In this talk, I will be presenting our recent research which shows that some students in fields such as management may not aspire to write code as an end-user programmer or a professional programmer, but are still strongly interested in taking programming classes. We call these students conversational programmers because they want to develop only conversational skills in programming literacy to be able to: 1) aid technical conversations with professional software developers in the future; or 2) enhance their marketability in the software industry. I will also discuss results from our follow up study that confirms the existence of such a population of conversational programmers in industry. Based on 3151 survey responses from non-engineering professionals at a large technology company who never or rarely wrote code on the job, we found that a significant number of them (42.6%) had invested in learning programming. And, their top motivations to learn programming were also to improve the efficacy of technical conversations and to acquire marketable skillsets. I will discuss some of the broader implications of these findings and new directions for future work on conversational programmers.
Parmit Chilana is an Assistant Professor in Human-Computer Interaction at the School of Computing Science at Simon Fraser University. From 2013-16, she was an Assistant Professor in Management Sciences at the University of Waterloo.
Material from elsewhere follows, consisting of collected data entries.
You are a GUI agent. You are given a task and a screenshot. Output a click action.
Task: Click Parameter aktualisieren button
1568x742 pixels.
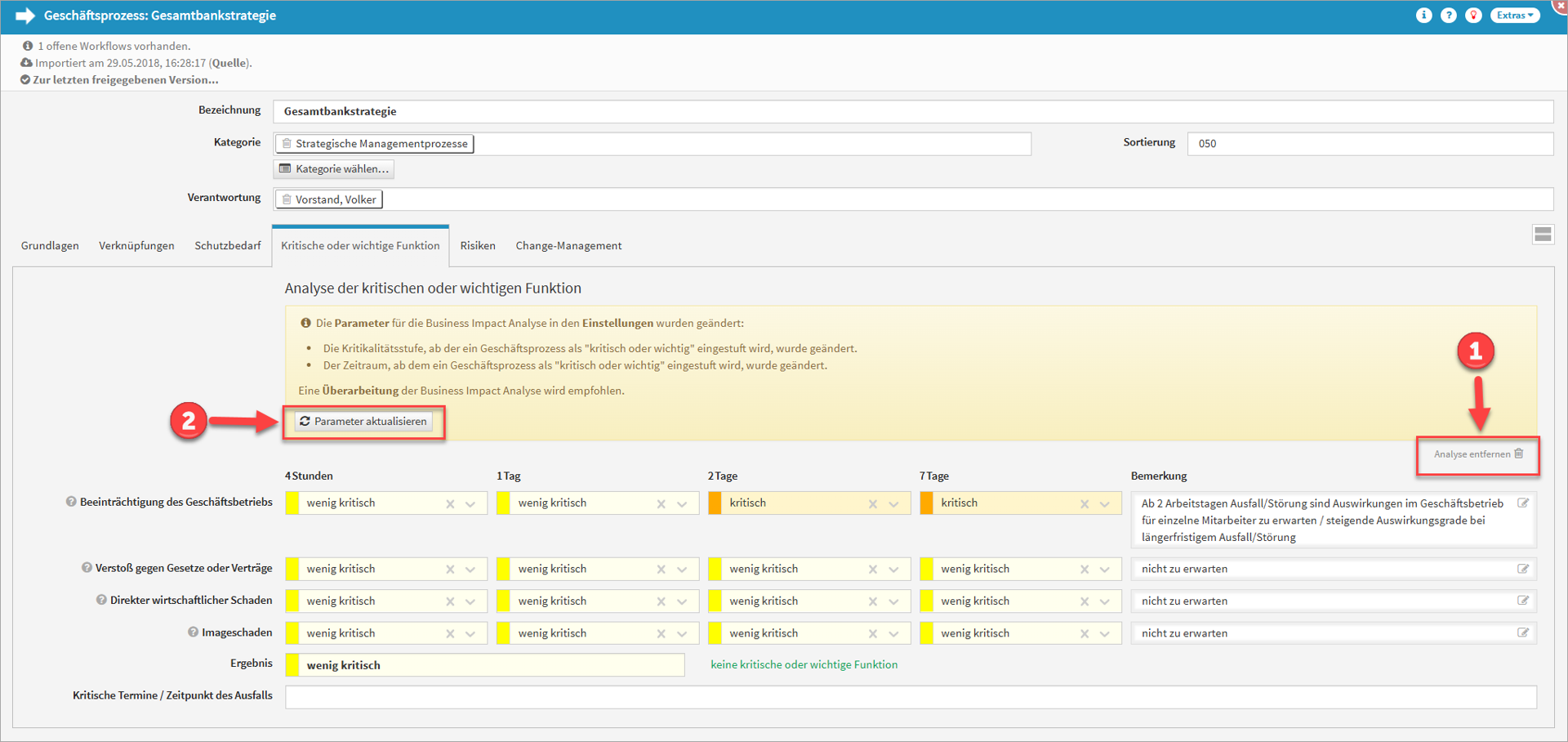[363, 422]
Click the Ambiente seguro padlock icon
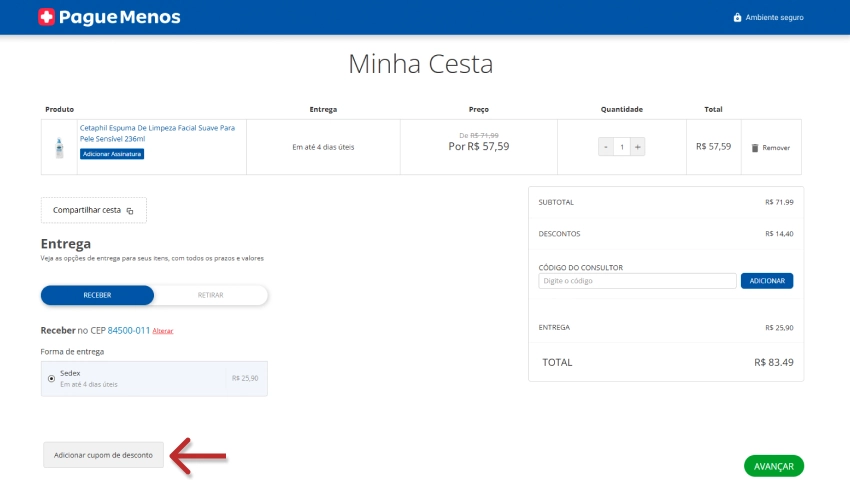Screen dimensions: 850x480 pos(738,17)
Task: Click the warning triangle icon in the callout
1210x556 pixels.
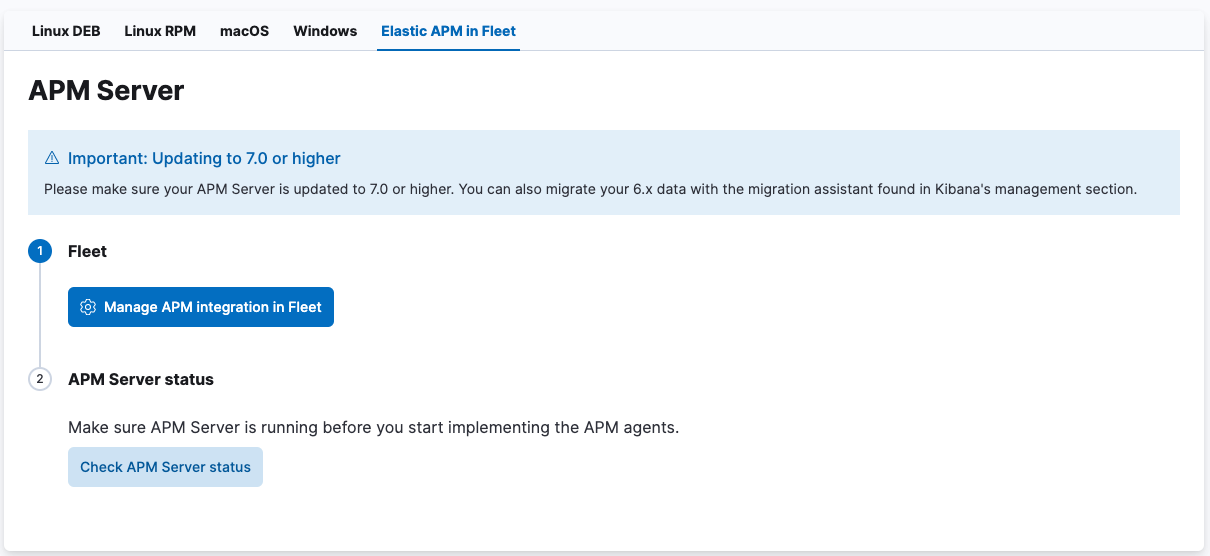Action: [x=52, y=159]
Parmit’s core research in HCI focuses on the design and study of novel tools and techniques that help people use, learn, and program feature-rich software. Her work has been recognized with several awards and honors, including Best Paper and Honorable Mention awards at the ACM CHI conference and 2nd place in the international iSchool Doctoral Dissertation Award competition. Parmit received her PhD in Information Science from the University of Washington in 2013 where she also co-founded AnswerDash, a venture-funded startup that is commercializing her dissertation work on selection-based crowdsourced help retrieval. Parmit received her BSc from Simon Fraser University and MSc from the University of Illinois at Urbana-Champaign.